**Problem requirements**
Each record below should be written out again exactly.

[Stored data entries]
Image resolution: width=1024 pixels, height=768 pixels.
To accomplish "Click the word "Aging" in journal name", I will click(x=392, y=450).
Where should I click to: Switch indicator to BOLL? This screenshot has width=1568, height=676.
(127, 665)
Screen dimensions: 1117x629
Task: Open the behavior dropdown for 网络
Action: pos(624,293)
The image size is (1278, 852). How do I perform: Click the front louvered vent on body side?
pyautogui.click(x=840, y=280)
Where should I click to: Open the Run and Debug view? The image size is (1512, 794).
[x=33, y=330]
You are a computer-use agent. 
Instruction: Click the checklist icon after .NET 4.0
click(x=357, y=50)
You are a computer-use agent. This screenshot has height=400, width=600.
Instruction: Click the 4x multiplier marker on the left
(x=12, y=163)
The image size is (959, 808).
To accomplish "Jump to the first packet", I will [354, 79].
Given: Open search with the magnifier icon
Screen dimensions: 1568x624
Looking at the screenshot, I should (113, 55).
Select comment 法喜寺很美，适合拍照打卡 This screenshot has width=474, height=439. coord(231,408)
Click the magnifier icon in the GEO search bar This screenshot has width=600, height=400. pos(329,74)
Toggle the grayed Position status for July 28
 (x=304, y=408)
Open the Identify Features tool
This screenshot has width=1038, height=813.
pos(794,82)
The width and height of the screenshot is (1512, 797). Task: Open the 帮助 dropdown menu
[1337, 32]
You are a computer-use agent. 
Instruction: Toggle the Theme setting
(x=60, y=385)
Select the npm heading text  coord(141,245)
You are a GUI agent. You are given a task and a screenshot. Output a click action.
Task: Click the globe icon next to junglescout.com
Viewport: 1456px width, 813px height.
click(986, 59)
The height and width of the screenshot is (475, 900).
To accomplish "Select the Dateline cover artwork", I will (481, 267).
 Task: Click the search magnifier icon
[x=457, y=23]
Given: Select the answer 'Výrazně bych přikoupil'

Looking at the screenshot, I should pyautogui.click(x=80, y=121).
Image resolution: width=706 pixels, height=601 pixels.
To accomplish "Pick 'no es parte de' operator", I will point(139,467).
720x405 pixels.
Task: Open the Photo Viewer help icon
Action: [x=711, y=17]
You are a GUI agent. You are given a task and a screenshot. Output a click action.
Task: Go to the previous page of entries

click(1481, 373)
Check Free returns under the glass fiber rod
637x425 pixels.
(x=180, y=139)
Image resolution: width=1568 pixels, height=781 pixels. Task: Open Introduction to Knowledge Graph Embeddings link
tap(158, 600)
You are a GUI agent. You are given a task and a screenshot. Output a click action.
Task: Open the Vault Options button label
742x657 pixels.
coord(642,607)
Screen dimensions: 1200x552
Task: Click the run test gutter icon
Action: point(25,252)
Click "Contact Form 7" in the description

**Output of the exercise**
Image resolution: width=1024 pixels, height=768 pixels.
To accomplish "Click the word "Aging" in journal name", I will click(x=392, y=450).
Where should I click to: Switch indicator to BOLL? This screenshot has width=1568, height=676.
(127, 665)
Screen dimensions: 1117x629
Task: Open the behavior dropdown for 网络
Action: pos(624,293)
The image size is (1278, 852). How do I perform: Click the front louvered vent on body side?
pyautogui.click(x=840, y=280)
Where should I click to: Open the Run and Debug view? The image size is (1512, 794).
[x=33, y=330]
You are a computer-use agent. 
Instruction: Click the checklist icon after .NET 4.0
click(x=357, y=50)
You are a computer-use agent. This screenshot has height=400, width=600.
Instruction: Click the 4x multiplier marker on the left
(x=12, y=163)
The image size is (959, 808).
To accomplish "Jump to the first packet", I will [354, 79].
Given: Open search with the magnifier icon
Screen dimensions: 1568x624
Looking at the screenshot, I should (113, 55).
Select comment 法喜寺很美，适合拍照打卡 This screenshot has width=474, height=439. coord(231,408)
Click the magnifier icon in the GEO search bar This screenshot has width=600, height=400. pos(329,74)
Toggle the grayed Position status for July 28
 (x=304, y=408)
Open the Identify Features tool
This screenshot has width=1038, height=813.
pos(794,82)
The width and height of the screenshot is (1512, 797). Task: Open the 帮助 dropdown menu
[1337, 32]
You are a computer-use agent. 
Instruction: Toggle the Theme setting
(x=60, y=385)
Select the npm heading text  coord(141,245)
You are a GUI agent. You are given a task and a screenshot. Output a click action.
Task: Click the globe icon next to junglescout.com
Viewport: 1456px width, 813px height.
click(986, 59)
The height and width of the screenshot is (475, 900).
To accomplish "Select the Dateline cover artwork", I will (481, 267).
 Task: Click the search magnifier icon
[x=457, y=23]
Given: Select the answer 'Výrazně bych přikoupil'

Looking at the screenshot, I should pyautogui.click(x=80, y=121).
Image resolution: width=706 pixels, height=601 pixels.
To accomplish "Pick 'no es parte de' operator", I will point(139,467).
720x405 pixels.
Task: Open the Photo Viewer help icon
Action: [x=711, y=17]
You are a GUI agent. You are given a task and a screenshot. Output a click action.
Task: Go to the previous page of entries

click(1481, 373)
Check Free returns under the glass fiber rod
637x425 pixels.
(x=180, y=139)
Image resolution: width=1568 pixels, height=781 pixels. Task: Open Introduction to Knowledge Graph Embeddings link
tap(158, 600)
You are a GUI agent. You are given a task and a screenshot. Output a click action.
Task: Open the Vault Options button label
742x657 pixels.
coord(642,607)
Screen dimensions: 1200x552
Task: Click the run test gutter icon
Action: point(25,252)
Click "Contact Form 7" in the description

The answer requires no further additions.